Lorsque M. Strauss, — explique-t-il à Ernest Renan (9 mai 1871), — écrivait sa réplique le 29 septembre, il croyait, — avec presque tout le monde en Europe. — que Paris se rendrait en octobre ou au plus tard en novembre. Dans les dernières lignes de sa lettre, il parle des prochaines semaines. S’il en avait été ainsi, si Paris n’avait pas été fermé pendant cinq mois par les Prussiens, et bientôt après par les socialistes, votre réplique aurait pu paraître depuis longtemps et rectifier tout ce que M. Strauss avait mal interprété. Les deux circonstances qui ont le plus contribué à prolonger les malentendus, le refus d’insertion de la Gazette d’Augsbourg et le blocus littéraire de Paris, ne sont donc pas imputables à M. Strauss.

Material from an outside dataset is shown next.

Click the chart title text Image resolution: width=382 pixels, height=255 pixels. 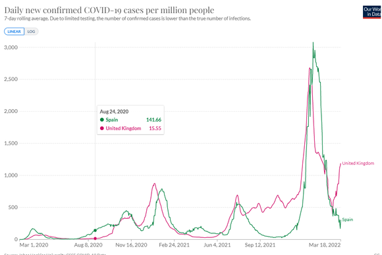109,10
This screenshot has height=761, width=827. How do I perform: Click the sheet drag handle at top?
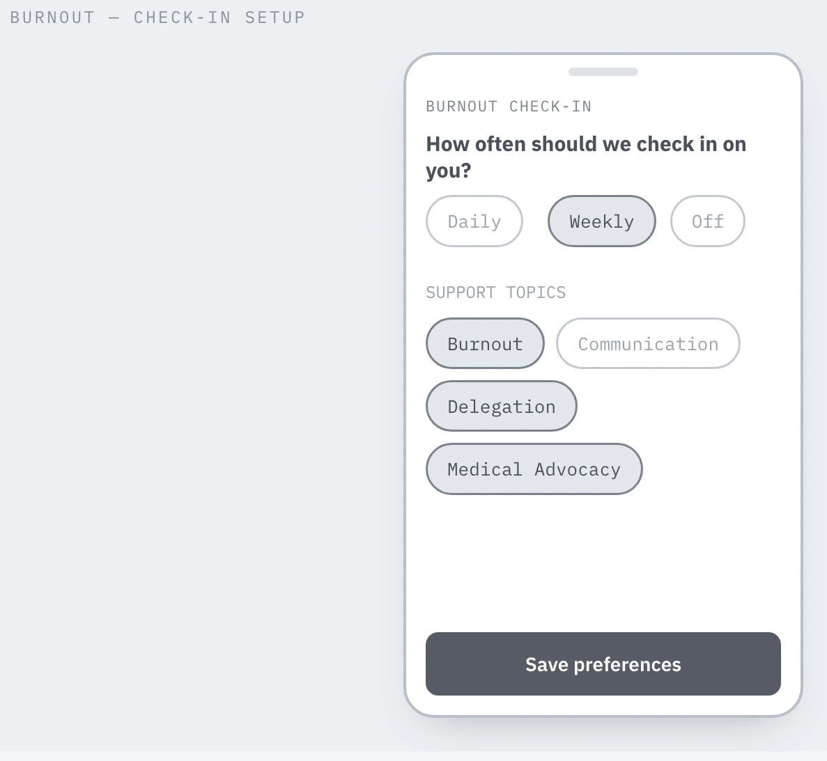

Pour moi, Monsieur et illustre maître, qui ai passé plusieurs jours avec lui au début de la guerre et peu avant sa première lettre à vous adressée, qui ai reçu de lui plusieurs billets au moment où il se décida, — non sans hésitation et très préoccupé, je vous assure, de la crainte de vous froisser, — à écrire la seconde ; pour moi, je suis persuadé que M. Strauss serait vivement affligé s’il connaissait la pénible impression que vous avez reçue de sa réplique et des malentendus qu’elle a provoqués. Ces malentendus, d’ailleurs, seront bien passagers : les Allemands sont trop critiques pour juger un écrivain sur quelques citations isolées d’un de ses travaux faites par un autre écrivain et, une fois la fièvre patriotique passée, ils seront trop raisonnables pour ne pas rendre justice au grand caractère de noblesse, d’équité, de sympathie pour leur nation qui distingue tous vos écrits et en particulier vos articles de 1870[1].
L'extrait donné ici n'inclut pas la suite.